Directions
Answer with one number only: the count of lines below that hold the word "swatch".

[Stored entries]

^^^^^^^^

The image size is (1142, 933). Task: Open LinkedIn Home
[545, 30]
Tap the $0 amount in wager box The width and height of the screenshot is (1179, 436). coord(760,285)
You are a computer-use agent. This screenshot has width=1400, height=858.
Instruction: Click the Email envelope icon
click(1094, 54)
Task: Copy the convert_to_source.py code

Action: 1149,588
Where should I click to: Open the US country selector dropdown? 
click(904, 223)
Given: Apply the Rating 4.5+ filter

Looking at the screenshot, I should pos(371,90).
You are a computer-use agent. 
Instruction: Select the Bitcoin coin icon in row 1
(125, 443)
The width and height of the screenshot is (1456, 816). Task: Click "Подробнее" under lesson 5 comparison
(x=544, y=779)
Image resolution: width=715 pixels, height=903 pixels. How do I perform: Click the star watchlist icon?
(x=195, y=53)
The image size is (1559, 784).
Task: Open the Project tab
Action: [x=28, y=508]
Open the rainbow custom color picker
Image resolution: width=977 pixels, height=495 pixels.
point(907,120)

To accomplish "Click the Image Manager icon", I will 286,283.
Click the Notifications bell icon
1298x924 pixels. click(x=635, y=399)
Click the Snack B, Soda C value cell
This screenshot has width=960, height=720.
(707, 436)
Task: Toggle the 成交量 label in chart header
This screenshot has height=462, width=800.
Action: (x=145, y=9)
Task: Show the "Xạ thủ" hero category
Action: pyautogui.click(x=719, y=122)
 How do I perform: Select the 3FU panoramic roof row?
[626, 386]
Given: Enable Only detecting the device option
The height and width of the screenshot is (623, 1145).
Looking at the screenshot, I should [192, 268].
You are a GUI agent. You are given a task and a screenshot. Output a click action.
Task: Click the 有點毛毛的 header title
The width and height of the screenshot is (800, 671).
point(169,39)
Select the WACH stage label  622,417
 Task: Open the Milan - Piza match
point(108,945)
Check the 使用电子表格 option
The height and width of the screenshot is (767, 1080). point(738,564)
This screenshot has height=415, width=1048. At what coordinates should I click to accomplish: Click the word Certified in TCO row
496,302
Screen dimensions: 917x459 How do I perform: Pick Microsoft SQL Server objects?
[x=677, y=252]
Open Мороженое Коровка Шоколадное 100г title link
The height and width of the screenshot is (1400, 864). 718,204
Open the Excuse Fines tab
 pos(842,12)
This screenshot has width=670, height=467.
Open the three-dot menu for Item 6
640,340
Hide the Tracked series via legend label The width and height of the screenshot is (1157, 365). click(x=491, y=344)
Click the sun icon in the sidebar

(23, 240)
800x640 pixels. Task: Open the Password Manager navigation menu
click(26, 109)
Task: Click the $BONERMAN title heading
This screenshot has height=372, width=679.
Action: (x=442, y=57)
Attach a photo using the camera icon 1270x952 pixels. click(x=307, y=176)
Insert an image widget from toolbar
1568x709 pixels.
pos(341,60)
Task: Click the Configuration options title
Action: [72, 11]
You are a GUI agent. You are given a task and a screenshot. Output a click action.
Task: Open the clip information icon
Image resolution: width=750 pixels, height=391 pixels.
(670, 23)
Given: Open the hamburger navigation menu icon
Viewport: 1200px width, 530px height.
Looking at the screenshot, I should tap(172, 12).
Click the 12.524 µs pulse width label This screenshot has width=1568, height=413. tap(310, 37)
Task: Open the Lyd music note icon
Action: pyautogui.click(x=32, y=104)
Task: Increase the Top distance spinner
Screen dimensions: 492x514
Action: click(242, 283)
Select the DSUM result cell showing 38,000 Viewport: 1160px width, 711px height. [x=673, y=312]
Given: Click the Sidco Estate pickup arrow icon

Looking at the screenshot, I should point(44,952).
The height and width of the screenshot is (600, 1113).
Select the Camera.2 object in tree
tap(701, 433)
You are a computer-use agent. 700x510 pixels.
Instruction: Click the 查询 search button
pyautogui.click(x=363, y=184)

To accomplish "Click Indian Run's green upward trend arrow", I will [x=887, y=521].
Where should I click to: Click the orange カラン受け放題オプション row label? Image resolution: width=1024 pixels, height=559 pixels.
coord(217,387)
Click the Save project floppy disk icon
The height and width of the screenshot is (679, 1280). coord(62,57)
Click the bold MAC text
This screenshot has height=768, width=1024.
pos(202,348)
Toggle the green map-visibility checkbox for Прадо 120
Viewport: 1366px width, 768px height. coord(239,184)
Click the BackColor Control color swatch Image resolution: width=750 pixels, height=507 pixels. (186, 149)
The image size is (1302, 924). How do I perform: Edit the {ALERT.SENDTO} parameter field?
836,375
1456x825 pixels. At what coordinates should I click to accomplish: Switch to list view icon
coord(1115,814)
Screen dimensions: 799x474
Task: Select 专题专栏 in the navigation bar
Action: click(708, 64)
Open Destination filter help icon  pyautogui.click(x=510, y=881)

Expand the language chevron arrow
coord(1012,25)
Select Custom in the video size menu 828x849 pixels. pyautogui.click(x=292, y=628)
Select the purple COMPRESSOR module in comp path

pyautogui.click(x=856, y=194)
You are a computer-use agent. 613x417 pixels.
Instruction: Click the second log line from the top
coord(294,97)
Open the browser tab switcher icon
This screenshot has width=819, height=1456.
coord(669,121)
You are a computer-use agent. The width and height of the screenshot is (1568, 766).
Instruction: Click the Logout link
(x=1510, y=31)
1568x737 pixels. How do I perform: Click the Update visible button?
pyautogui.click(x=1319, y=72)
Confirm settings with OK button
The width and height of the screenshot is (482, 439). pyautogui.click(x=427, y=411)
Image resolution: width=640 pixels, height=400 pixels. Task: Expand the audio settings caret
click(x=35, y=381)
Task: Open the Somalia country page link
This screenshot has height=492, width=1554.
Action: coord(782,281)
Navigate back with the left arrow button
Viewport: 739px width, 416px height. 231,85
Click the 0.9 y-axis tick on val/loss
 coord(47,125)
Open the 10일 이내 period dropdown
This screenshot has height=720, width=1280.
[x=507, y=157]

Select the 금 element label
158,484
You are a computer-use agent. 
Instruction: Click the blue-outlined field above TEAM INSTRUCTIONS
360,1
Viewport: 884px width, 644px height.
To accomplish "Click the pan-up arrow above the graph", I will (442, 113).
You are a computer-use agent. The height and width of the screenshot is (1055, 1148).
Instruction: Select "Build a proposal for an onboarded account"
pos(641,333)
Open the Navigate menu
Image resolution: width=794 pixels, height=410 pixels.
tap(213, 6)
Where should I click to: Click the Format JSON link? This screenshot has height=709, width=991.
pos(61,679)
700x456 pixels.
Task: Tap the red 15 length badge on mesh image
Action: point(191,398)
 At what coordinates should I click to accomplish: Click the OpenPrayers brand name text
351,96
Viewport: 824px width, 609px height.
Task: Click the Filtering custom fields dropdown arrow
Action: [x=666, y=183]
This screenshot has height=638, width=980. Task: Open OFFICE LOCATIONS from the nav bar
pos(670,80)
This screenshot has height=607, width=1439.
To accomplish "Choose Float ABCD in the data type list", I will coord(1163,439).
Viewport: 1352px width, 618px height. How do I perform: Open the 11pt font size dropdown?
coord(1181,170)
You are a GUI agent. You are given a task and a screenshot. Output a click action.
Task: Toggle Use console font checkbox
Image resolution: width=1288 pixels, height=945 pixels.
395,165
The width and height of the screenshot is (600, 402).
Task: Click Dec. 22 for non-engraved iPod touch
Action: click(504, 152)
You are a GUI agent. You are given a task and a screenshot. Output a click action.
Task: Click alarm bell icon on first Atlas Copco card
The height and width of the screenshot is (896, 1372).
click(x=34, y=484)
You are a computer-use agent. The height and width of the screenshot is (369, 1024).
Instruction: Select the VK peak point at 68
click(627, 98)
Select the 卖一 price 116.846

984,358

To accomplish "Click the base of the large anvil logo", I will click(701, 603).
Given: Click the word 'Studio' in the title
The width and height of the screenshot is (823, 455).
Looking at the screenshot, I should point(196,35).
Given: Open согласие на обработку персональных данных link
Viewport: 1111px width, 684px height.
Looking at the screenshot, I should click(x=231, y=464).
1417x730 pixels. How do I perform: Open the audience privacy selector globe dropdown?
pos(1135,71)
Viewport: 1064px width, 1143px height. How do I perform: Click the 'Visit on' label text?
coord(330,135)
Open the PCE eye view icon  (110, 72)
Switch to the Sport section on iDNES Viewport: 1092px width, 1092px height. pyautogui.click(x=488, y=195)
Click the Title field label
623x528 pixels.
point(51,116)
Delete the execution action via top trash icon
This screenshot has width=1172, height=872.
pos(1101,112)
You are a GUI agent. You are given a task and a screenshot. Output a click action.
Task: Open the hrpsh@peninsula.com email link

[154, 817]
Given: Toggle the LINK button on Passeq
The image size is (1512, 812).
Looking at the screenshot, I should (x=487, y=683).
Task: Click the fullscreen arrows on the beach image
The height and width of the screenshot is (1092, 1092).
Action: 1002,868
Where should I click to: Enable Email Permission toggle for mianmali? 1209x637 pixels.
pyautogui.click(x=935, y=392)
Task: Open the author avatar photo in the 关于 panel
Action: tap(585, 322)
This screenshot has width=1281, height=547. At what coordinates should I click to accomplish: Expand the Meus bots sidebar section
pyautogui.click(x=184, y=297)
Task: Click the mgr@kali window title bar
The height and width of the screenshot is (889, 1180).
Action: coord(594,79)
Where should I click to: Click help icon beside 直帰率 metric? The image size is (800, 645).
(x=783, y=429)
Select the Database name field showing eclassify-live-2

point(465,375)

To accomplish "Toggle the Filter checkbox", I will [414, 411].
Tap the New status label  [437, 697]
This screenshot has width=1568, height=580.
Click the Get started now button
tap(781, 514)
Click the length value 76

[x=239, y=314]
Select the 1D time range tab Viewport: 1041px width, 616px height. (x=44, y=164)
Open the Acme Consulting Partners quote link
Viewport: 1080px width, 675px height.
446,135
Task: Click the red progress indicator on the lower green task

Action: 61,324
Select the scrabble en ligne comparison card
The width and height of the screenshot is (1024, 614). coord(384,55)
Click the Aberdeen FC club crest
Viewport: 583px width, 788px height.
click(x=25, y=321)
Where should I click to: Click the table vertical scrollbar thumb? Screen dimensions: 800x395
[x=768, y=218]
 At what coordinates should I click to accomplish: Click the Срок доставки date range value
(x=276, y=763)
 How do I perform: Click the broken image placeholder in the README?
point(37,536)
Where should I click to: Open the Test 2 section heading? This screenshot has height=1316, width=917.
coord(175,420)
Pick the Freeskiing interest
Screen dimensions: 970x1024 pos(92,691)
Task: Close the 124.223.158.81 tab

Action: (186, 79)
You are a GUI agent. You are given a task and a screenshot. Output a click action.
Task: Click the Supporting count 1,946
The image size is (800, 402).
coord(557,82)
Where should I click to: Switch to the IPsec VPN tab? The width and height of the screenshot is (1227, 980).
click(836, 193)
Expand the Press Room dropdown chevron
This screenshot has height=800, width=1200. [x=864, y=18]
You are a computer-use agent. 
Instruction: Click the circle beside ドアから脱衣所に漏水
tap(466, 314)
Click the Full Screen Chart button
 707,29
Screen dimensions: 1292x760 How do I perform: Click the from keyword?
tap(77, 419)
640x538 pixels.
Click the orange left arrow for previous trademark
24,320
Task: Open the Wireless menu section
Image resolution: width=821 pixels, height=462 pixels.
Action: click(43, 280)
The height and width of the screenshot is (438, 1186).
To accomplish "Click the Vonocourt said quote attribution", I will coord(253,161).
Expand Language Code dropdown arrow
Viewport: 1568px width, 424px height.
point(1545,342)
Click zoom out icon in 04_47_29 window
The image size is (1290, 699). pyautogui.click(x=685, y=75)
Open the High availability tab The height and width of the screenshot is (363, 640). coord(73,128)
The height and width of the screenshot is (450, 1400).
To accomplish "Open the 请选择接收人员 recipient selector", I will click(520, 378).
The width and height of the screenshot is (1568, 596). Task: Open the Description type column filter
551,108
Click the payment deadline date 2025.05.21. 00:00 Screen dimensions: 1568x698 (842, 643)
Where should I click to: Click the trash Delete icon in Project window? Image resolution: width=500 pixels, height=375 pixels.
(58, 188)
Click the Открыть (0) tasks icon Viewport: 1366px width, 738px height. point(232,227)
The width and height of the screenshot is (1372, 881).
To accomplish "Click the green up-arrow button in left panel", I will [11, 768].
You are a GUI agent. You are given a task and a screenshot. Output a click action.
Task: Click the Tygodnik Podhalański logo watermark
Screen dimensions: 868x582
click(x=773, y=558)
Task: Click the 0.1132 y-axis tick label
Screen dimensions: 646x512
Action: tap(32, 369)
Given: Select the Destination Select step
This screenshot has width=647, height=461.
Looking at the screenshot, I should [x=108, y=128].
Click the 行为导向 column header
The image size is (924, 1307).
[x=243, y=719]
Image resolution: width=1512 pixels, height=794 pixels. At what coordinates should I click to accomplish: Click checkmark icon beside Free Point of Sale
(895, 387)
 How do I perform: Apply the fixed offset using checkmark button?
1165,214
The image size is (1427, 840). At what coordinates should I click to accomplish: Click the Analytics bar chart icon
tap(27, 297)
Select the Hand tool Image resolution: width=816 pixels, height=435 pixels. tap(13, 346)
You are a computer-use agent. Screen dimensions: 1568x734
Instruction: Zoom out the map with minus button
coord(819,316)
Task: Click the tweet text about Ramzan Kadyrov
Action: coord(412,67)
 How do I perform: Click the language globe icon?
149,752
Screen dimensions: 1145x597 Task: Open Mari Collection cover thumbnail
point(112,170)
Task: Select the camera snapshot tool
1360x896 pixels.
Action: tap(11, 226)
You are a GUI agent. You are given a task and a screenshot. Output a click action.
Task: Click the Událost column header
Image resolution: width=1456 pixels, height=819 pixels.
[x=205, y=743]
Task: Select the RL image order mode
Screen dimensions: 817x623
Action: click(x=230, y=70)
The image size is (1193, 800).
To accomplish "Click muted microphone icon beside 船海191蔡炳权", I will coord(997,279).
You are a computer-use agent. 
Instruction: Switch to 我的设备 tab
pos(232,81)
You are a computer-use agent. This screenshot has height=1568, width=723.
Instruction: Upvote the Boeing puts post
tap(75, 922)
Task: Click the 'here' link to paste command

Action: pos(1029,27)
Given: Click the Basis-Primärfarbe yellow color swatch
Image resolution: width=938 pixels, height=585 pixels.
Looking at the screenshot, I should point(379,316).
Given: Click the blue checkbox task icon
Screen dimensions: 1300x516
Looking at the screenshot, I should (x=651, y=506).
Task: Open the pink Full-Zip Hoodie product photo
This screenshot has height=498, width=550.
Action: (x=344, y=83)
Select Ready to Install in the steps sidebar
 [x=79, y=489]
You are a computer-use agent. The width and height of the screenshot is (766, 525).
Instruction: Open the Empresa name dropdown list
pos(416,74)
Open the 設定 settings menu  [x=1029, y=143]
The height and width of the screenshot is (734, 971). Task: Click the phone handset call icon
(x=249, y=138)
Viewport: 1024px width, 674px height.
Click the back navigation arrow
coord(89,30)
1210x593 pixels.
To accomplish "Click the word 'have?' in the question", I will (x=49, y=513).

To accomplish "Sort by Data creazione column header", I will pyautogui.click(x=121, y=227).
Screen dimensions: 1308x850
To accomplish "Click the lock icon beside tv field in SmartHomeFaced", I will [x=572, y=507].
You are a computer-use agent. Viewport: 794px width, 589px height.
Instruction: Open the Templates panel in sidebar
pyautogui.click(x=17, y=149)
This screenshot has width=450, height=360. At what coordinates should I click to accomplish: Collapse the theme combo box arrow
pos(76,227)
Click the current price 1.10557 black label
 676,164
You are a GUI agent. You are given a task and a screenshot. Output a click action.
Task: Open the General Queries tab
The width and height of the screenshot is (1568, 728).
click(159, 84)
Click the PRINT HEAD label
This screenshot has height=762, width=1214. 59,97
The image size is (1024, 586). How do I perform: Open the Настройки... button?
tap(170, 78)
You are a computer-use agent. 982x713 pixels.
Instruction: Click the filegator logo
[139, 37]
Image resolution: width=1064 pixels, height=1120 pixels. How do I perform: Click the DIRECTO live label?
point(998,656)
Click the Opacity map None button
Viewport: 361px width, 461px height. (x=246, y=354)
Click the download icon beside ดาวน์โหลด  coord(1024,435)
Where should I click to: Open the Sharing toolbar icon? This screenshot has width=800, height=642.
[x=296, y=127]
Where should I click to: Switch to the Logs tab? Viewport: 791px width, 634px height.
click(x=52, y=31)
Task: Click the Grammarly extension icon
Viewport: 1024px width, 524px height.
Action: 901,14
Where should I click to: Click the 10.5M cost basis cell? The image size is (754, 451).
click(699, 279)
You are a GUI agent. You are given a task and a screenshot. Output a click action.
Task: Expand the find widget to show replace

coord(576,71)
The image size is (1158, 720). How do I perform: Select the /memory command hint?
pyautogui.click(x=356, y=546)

^^^^^^^^

Exercise result
2